- Documento -
****************************************

A Ricardo Ramírez Requena
He perdido dos bibliotecas en mi vida, una a los 26 años y otra a los 53 por razones que no vienen al caso. Para mi fortuna cierta indiferencia budista hacia las cosas materiales me acompaña desde joven y me fue útil para hacerme una carrera de escritora y académica en un país como Venezuela. No obstante, la pérdida de las bibliotecas ha definido en mí toda una manera de leer que me ha facilitado la inmersión en el libro digital. Negada a levantar una biblioteca para perderla de nuevo, mi visita a las librerías mexicanas se traduce en un dedo traidor que hace click y compra libros electrónicos desde mi teléfono inteligente. Tengo como meta recuperar mis libros por este medio y hacerme de una biblioteca de miles de títulos. En definitiva, la libertad es luchar contra lo real que nos carcome con su risa de muerte.
Semejante actitud retadora ante mis tragedias librescas no tiene tinte heroico alguno ni expresa nada parecido a esa palabra de singular —y fea— sonoridad llamada «resiliencia». No, no es un reto a la adversidad, es la aceptación de su condición omnipresente. A estas alturas dudo que una habitación llena de libros en mi propia casa vuelva a acogerme con su sentido olor, tanto como dudo de tener otra vez eso que llaman patria. El discurso de la autoayuda no cabe en mi vida y es incompatible con las bibliotecas perdidas. Supongo que cerrar los ojos y visualizar la vuelta de mis libros como una lluvia de ángeles solo causaría que yo misma pidiera ayuda psiquiátrica. Ni hablar de rogarle a dios que me devuelva los tomos de esa horda de ateos al estilo de Nietzsche, Borges, Arendt, o el más inútil y famoso de todos, Marx. Tampoco vale envolver mi recuerdo de mis libros en luces coloridas que traen paz porque toda biblioteca que se respete abunda en guerras bien contadas, al estilo de las de Tolstoi, Vargas Llosa, Azuela, Campobello, Beauvoir, Homero y (horror almas buenas) Celine. Además, ¿a cuál dios le rezo? Musulmán o judío, cristiano o católico, dios no suele escoger entre sus preferidos a personas como yo, si nos apegamos a su gusto por hijos varones al estilo de Moisés, Mahoma o David, bendecidos de antemano hicieran lo que hicieran después. Además, dudo que un dios de esta naturaleza obraría el milagro de devolverme mis libros de feminismo y temática lésbica. Y en cuanto a Venezuela, está abandonada de la mano del altísimo y de la humanidad, motivo que evitará me sean reintegrados mis volúmenes de literatura venezolana. Dios es sentido y propósito: por ahora se manifiesta en el kindle.

****************************************

- Contenido del conjunto -
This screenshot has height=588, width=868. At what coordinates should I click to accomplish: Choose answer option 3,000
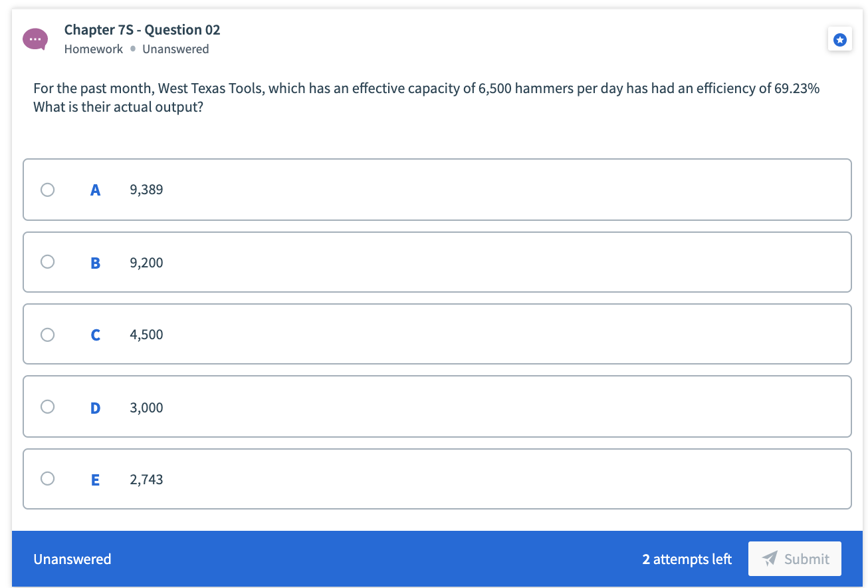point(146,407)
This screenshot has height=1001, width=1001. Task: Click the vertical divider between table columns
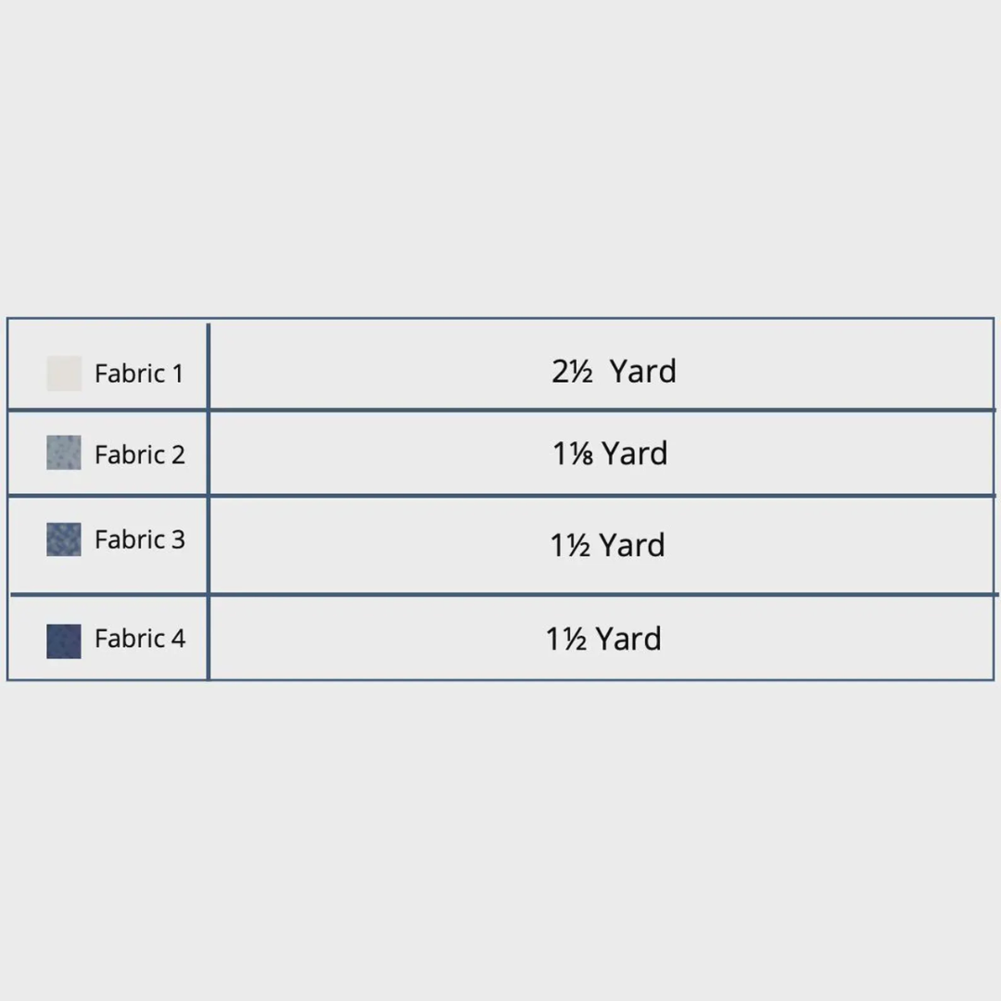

****************************************

- Objetivo -
Según el texto sobre las bibliotecas perdidas, ¿a qué edades perdió quien escribe cada una de sus dos bibliotecas?

- Resultado final -
A los 26 años y a los 53 años.